The New York Times - OP-ED
Saturday, May 29, 1999
Abroad at Home
Anthony Lewis
Which Side Are We On?
The indictment of Slobodan Milosevic by the International War Crimes Tribunal told us nothing new about his character or his record. He has been carrying out crimes against humanity since 1991, when his forces leveled the Croatian city of Vukovar and executed 260 men in a Vakovar hospital.
But the indictment does make a difference, a profound one. It clarifies the nature of NATO's war against Mr. Milosevic over Kosovo. And it requires those who have been critical of that war to think again about which side they are on.
Just as Mr. Milosevic is the first serving head of state to be charged with war crimes, so this is war is a first. The reason was eloquently stated by President Vaclav Havel of the Czech Republic last month in a speech to the Canadian Parliament, reprinted in The New York Review of Books.
"This is probably the first war that has not been waged in the name of 'national interest,'" President Havel said, "but rather in the name of principles and values...

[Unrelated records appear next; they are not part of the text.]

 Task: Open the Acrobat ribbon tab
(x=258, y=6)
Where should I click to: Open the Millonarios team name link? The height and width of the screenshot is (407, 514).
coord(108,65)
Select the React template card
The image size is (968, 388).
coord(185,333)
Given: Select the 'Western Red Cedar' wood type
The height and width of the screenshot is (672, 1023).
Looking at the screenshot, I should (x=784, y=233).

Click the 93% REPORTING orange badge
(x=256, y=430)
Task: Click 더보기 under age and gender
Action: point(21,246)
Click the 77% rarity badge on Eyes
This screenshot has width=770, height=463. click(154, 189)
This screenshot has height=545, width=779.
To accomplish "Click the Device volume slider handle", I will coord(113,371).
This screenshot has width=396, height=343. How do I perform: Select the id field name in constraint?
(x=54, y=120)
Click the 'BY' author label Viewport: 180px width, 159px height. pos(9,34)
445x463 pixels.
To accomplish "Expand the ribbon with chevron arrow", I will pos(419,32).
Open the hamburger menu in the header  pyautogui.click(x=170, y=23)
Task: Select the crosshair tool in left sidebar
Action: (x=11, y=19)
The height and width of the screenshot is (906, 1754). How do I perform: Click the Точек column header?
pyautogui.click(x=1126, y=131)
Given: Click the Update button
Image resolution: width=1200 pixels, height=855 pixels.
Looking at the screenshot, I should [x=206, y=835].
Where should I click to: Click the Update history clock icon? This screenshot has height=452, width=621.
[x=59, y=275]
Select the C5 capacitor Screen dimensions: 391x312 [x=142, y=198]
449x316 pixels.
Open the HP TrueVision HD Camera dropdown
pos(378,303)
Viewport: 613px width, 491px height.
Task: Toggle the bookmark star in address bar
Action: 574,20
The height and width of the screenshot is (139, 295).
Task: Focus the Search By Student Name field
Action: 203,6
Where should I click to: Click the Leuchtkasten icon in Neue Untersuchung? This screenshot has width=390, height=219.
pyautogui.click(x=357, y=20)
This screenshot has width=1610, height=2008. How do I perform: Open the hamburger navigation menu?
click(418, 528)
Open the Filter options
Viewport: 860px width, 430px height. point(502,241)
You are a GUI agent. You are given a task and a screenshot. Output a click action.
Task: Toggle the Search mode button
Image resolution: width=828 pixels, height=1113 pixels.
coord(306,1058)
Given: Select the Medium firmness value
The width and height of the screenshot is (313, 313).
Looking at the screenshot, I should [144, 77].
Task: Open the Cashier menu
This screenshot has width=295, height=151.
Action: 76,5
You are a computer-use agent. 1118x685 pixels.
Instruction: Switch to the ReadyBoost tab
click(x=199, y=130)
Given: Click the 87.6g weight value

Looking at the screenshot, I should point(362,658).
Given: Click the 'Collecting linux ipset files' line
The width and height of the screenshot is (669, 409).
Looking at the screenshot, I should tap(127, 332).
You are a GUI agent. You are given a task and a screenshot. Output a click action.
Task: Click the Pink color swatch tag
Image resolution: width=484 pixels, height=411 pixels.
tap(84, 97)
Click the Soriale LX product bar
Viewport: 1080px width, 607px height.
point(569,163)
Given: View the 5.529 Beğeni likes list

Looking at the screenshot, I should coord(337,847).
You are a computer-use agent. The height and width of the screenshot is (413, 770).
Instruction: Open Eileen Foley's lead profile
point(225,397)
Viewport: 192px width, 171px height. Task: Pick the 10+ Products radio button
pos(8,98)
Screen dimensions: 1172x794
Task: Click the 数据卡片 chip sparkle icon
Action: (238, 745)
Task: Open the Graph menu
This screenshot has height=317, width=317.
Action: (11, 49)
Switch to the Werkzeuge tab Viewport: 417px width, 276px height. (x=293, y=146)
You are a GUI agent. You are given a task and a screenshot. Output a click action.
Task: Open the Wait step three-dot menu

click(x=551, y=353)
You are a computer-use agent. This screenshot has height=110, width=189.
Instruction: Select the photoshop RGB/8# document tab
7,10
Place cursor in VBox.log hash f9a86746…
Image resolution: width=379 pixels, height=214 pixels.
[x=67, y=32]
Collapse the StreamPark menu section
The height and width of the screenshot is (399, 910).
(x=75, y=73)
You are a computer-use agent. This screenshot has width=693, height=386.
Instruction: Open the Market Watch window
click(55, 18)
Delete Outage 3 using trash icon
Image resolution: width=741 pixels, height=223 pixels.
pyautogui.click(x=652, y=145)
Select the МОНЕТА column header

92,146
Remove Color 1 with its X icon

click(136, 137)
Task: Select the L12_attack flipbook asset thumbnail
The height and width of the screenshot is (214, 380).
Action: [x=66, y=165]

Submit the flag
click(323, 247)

Kosovo has no oilfield to be coveted; no member nation in the alliance [NATO] has any territorial demands on Kosovo... It is fighting out of concern for the fate of others. It is fighting because no decent person can stand by and watch the systematic state-directed murder of other people."
NATO air attacks have killed Serbian civilians. That is regrettable. But it is a price that has to be paid when a nation falls in behind a criminal leader. It happened in Germany. And it has happened again in Serbia.
How can a young man, a Serbian parliamentary, demand money from an Albanian family for a child's life - and, when they have none to give, knife the child? That, and other savageries, could take place only because an evil leader had infected his people with the notion that others are less human - are untermenschen.
Even Serbs distant from the atrocities have been affected. Reports from Belgrade say most people see themselves as victims. They are oblivious to what Serbian forces have done to other human beings over the last eight years - oblivious to Vukovar, to the rape camps and ethnic cleansing in Bosnia, to the massacres in Kosovo.
In 1992 the Serbian commander in Bosnia, Ratko Mladic, told his gunners in the hills around Sarajevo, "Burn it all." And they did: hospitals, universities, mosques, homes. That should be remembered when Serbs today describe themselves as victims.
That NATO's purpose is just does not, of course, mean that it has fought the war wisely. It has not. Serious military analysts are agreed that the alliance should have forsworn the use of ground troops at the start of its campaign, and should not have begun the air war so tepidly.
Nor was the war inevitable. American diplomacy went in fits and starts before the final crisis, seeming to lose its way in dealing with Mr. Milosevic's broken promises on Kosovo. In the critical months beginning in January 1998 President Clinton was persistently distracted by a special prosecutor obsessed by sex. And Mr. Milosevic well knew that.
But we are in the war now, and for the most urgent political as well as moral reasons we must win. Even achieving NATO's declared objectives in Kosovo will not necessarily end the menace of Slobodan Milosevic. Unless he is captured, he will no doubt make more trouble in Montenegro and elsewhere. But victory, limited though it be, is essential.
The indictment of Mr. Milosevic may change the politics of the war in this country. Many Republicans have tried to use the war politically. That was the strategy of Representative Tom DeLay, the G.O.P. whip, when a motion to support the war came before the House. He urged Republicans to vote no, making it Bill Clinton's war - an astonishing position for a party that usually touts its patriotism. The motion lost on a tie vote.
The president should go to the country now, on the strength of the Milosevic indictment, to tell people what this war is about. He needs stronger public support as a moment of truth approaches.
A summit meeting of the seven leading economic powers and Russia will be held in Cologne on June 18. If the air war has not brought Mr. Milosevic to accept NATO's demands by then, the prospect of winter means that the unthinkable will have to be confronted: a ground war.